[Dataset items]
┌──

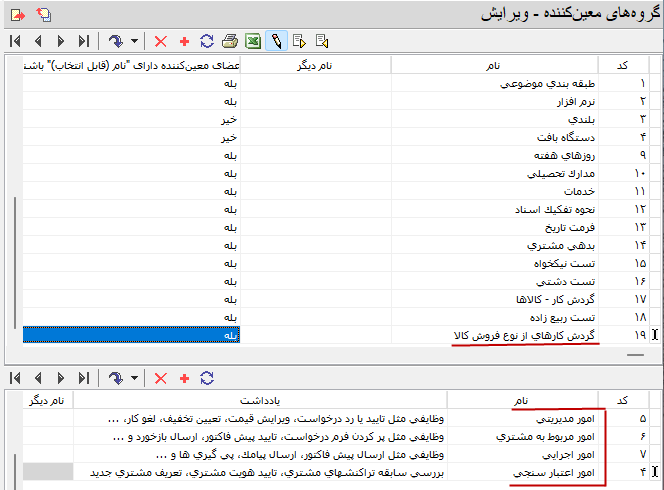Screen dimensions: 664x490
Task: Toggle the pencil edit mode icon
Action: (x=276, y=41)
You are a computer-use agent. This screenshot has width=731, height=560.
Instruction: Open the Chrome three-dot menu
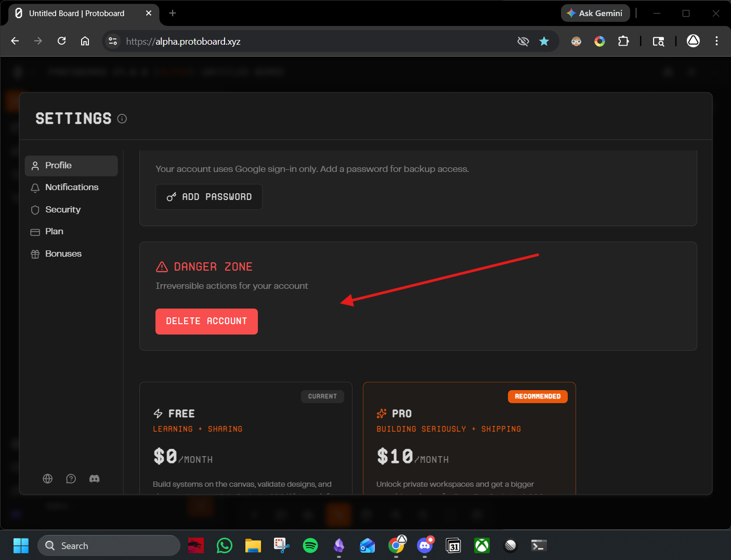716,41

└──

• **Task goal**:
In the records above, find the line containing "You are a computer-use" and restate it and every line after it word for word, all pictures excluded.

• **Written solution**:
You are a computer-use agent. This screenshot has width=731, height=560.
Instruction: Open the Chrome three-dot menu
716,41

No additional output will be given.